Les guerriers de l’hiver, Olivier Norek


Le Combat d’hiver
Cher monsieur Norek,
Je ne vous cacherai rien : lire votre livre n’a pas été facile. Ce fut une expérience
dure et immersive. Vous nous racontez l’histoire de la Guerre d’Hiver. Or ouvrir et lire
votre livre ce n’est pas lire la guerre. C’est la vivre.
Les mots sur le papier ne tardent pas à devenir autre, un décor s’érige au fil des
pages.
D’abord une forêt, un renard, un rayon de soleil. Le silence verdoyant de la forêt et les
mille empreintes de pas, le son feutré de petites pattes galopant dans les bois. La nature.
Puis l’environnement change. Je quitte la clarté finlandaise et plonge dans les
couloirs sombres des bureaux de l’État. Parmi les personnages, je ne semble être qu’une
ombre qui se promène, apercevant ici une table à la longueur infinie, là une série de
portraits à la même effigie sanglante. Je m’efforce d’être aussi silencieuse qu’une souris.

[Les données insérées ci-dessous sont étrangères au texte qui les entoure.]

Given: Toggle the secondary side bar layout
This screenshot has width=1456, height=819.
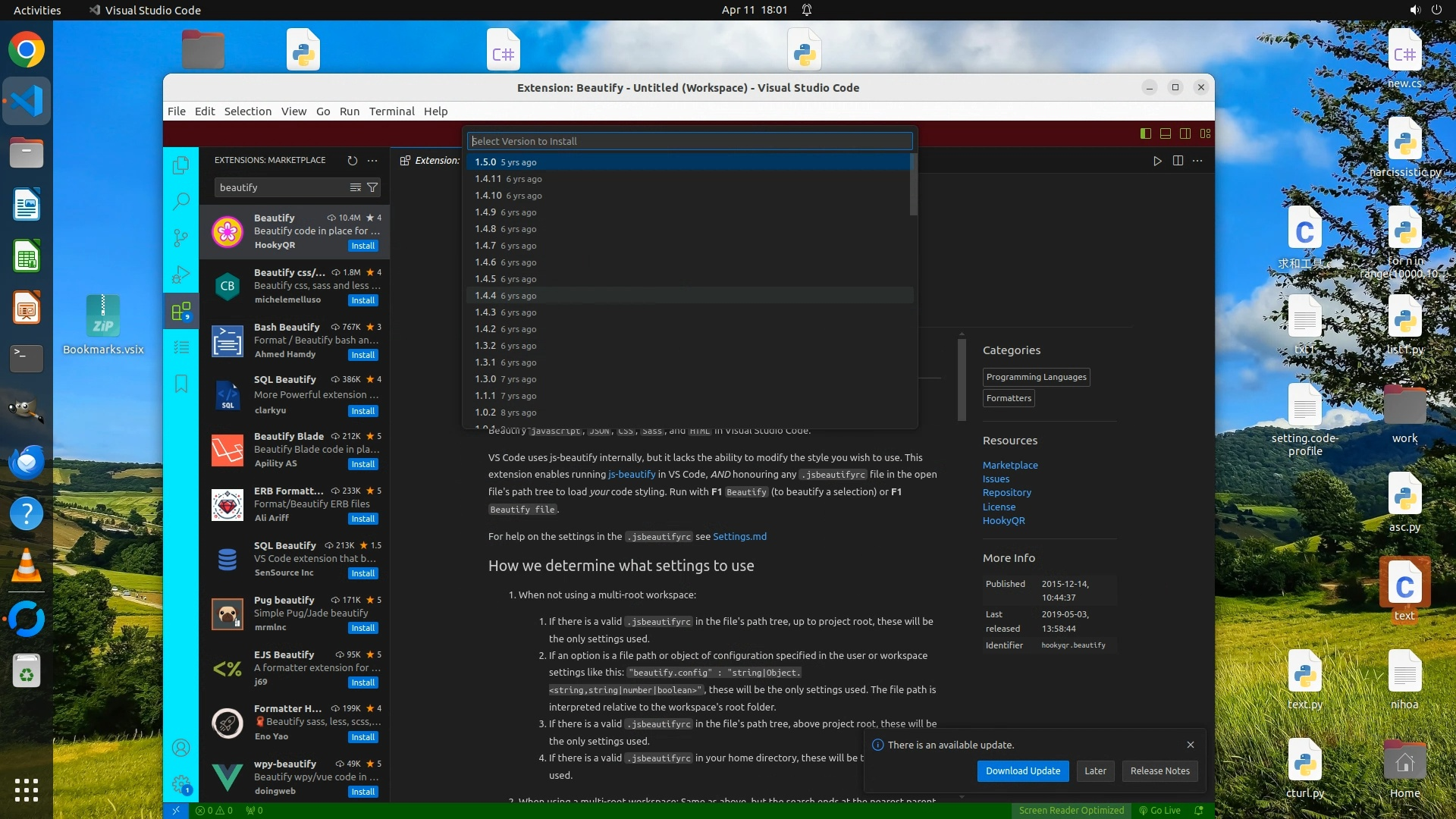Looking at the screenshot, I should point(1185,133).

Une souris blanche dans tout ce rouge. Plongée dans la pénombre, j’assiste aux
négociations, aux stratégies et manoeuvres politiques. Recroquevillée dans mon coin,
j’observe les coulisses du massacre.
Brusquement, je me trouve projetée face contre terre, la bouche pleine de neige et
de cendres. Face à moi, des fermes en feu. Soudain le premier coup résonne, mon
estomac sursaute, je vois un homme tomber. « Il faut toujours un premier mort », nous
dites-vous.Tout se bouscule autour de moi, on se presse, on piétine, on a peur. Moi aussi
je panique, j’attrape mon fusil précipitamment, et sans même viser, je tire dans le tas, à
l’aveuglette.
Alors débutent les embuscades, les pièges et les longues marches à perdre
haleine. L’Horreur nous court après et nous force à tuer, surtout Simo qui sait si bien tirer.

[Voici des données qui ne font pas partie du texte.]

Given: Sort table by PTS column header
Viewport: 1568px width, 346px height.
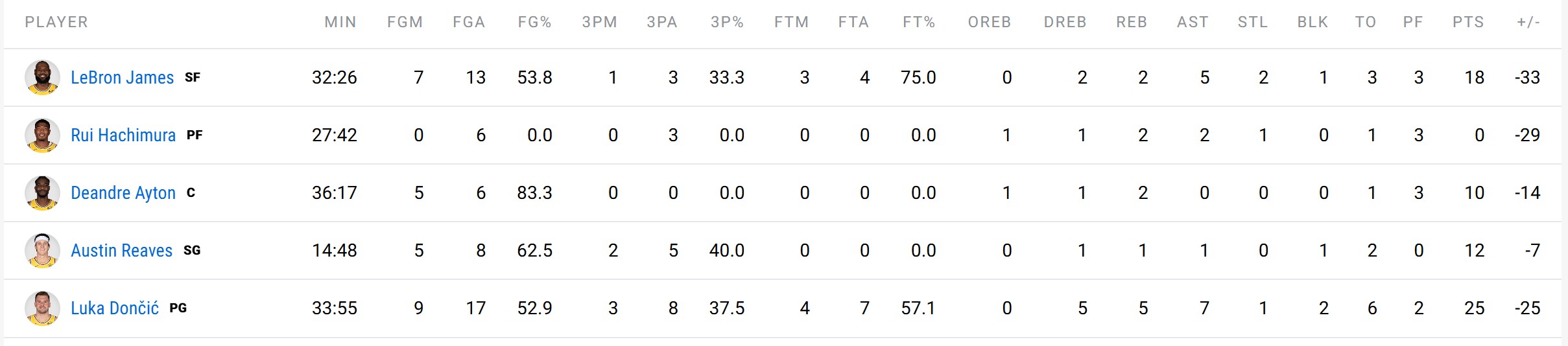Looking at the screenshot, I should point(1468,22).
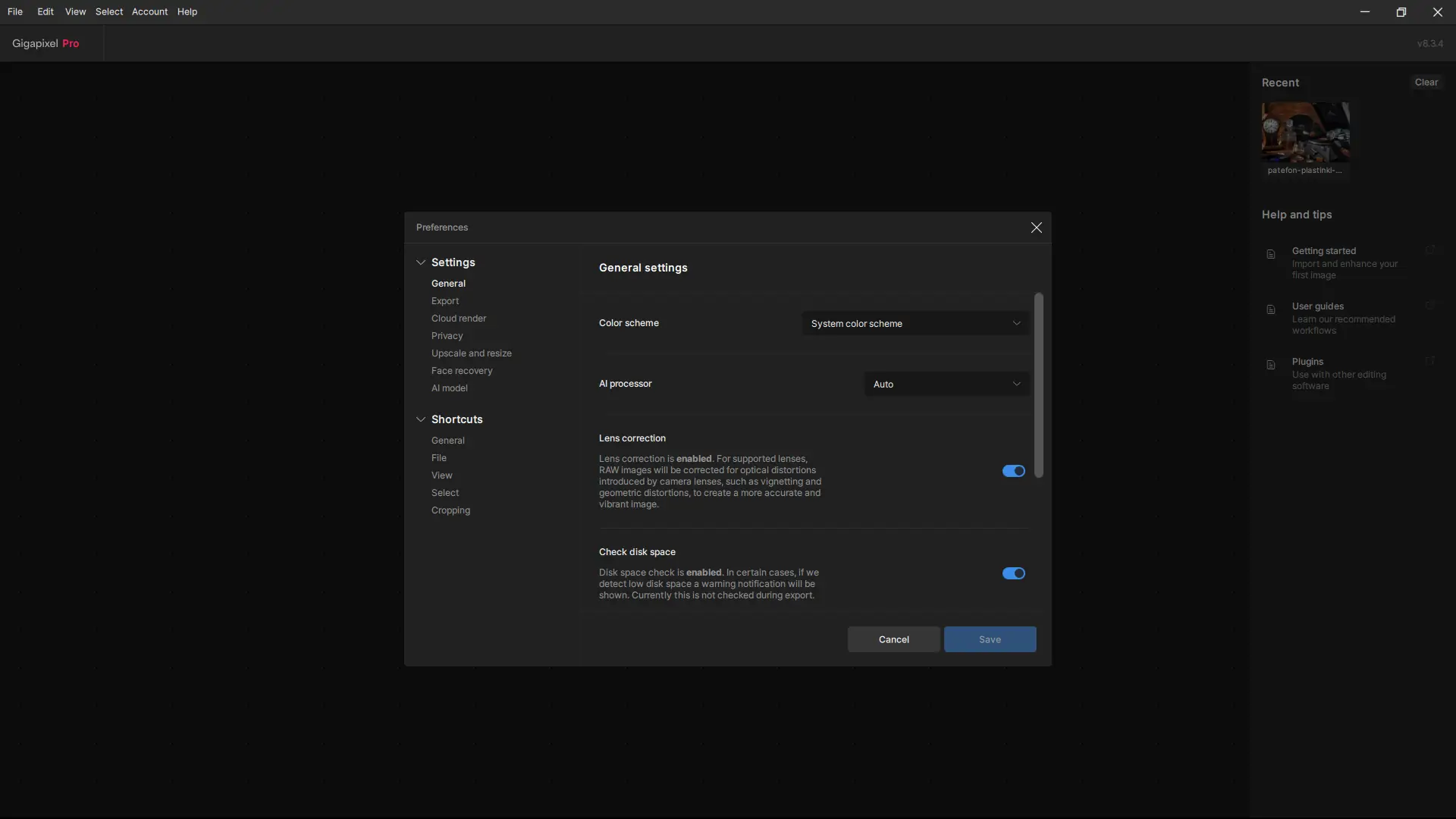This screenshot has width=1456, height=819.
Task: Click the Getting started document icon
Action: coord(1271,255)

Il apprend peu à peu à rester de longues heures sans faire le moindre mouvement. Le
jeune homme, peu à peu, devient une légende, un tireur d’élite forgé contre son gré. Et à
mesure que les animaux vident les forêts, les combats les emplissent et les feuilles
rougissent. Pourtant Simo n’oublie pas ce que cela fait de vivre dans un pays en paix. La
Mort Blanche, comme on le nomme, nous rappelle l’importance de la sérénité.

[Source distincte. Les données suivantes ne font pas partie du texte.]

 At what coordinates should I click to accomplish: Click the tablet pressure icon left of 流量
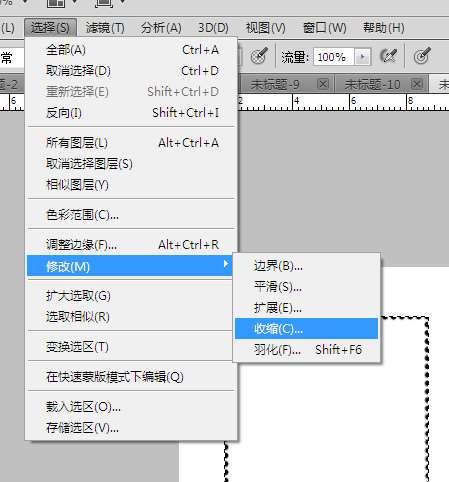pos(259,55)
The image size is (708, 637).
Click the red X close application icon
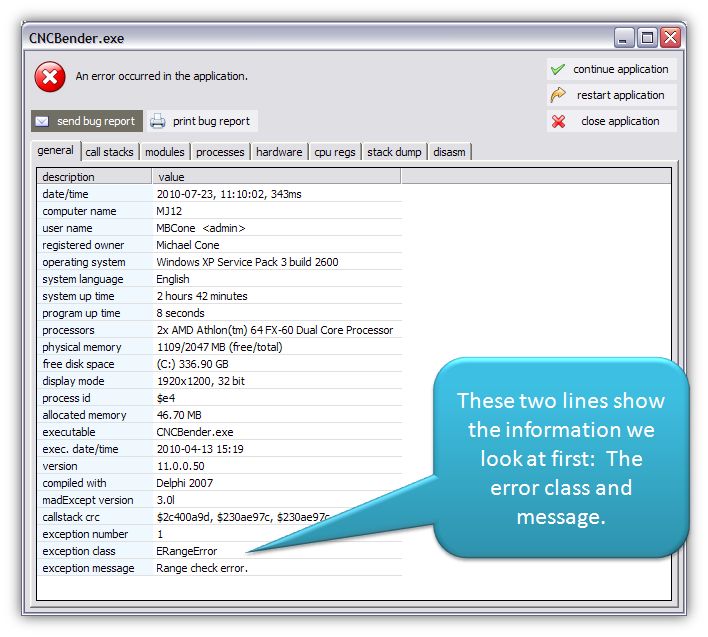click(558, 122)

Je me retrouve bientôt à courir au milieu d’arbres enneigés, le gel s’accroche
désespérément aux branches, oreilles, doigts : il faut tout couper. J’entre dans l’hiver.
Chaque jour, on attend des nouvelles de la famille ; la nuit, c’est seulement l’insomnie qui
nous rend visite.
La guerre, encore, durant des jours, des semaines, des mois, jusqu’à la trêve. Je
ne comprends pas quand ça s’arrête, je veux encore me battre, au corps à corps, jusqu’à
la mort.
Lorsque le livre se referme, je me sens comme un animal blessé. Mes oreilles
bourdonnent et le monde est comme assourdi. Je ne respire plus que l’odeur dégagée par
les cadavres en décomposition. Le goût du sang coule sur ma langue. Mon corps est froid,
je ne sens plus vraiment ce que touchent mes doigts, peut-être moi, peut-être pas. Le gel
a enveloppé mon coeur devenu insensible. Après tout ça, mes yeux sont morts de fatigue,
il se ferment, engourdis, mais lorsque je reprends pied sur le sol, la réalité force mes
paupières à se relever et je me retrouve à nouveau dans mon corps : humaine du XXIe
siècle.
Grâce à votre livre, monsieur Norek, j’ai appréhendé la guerre sous toutes ses
coutures, je me suis familiarisée avec elle et me suis plongée corps et âme dans ce
carnage des plus total. J’ai éprouvé toute la dimension animale que l’on peut y trouver.
Pour m’avoir fait changer de peau, merci.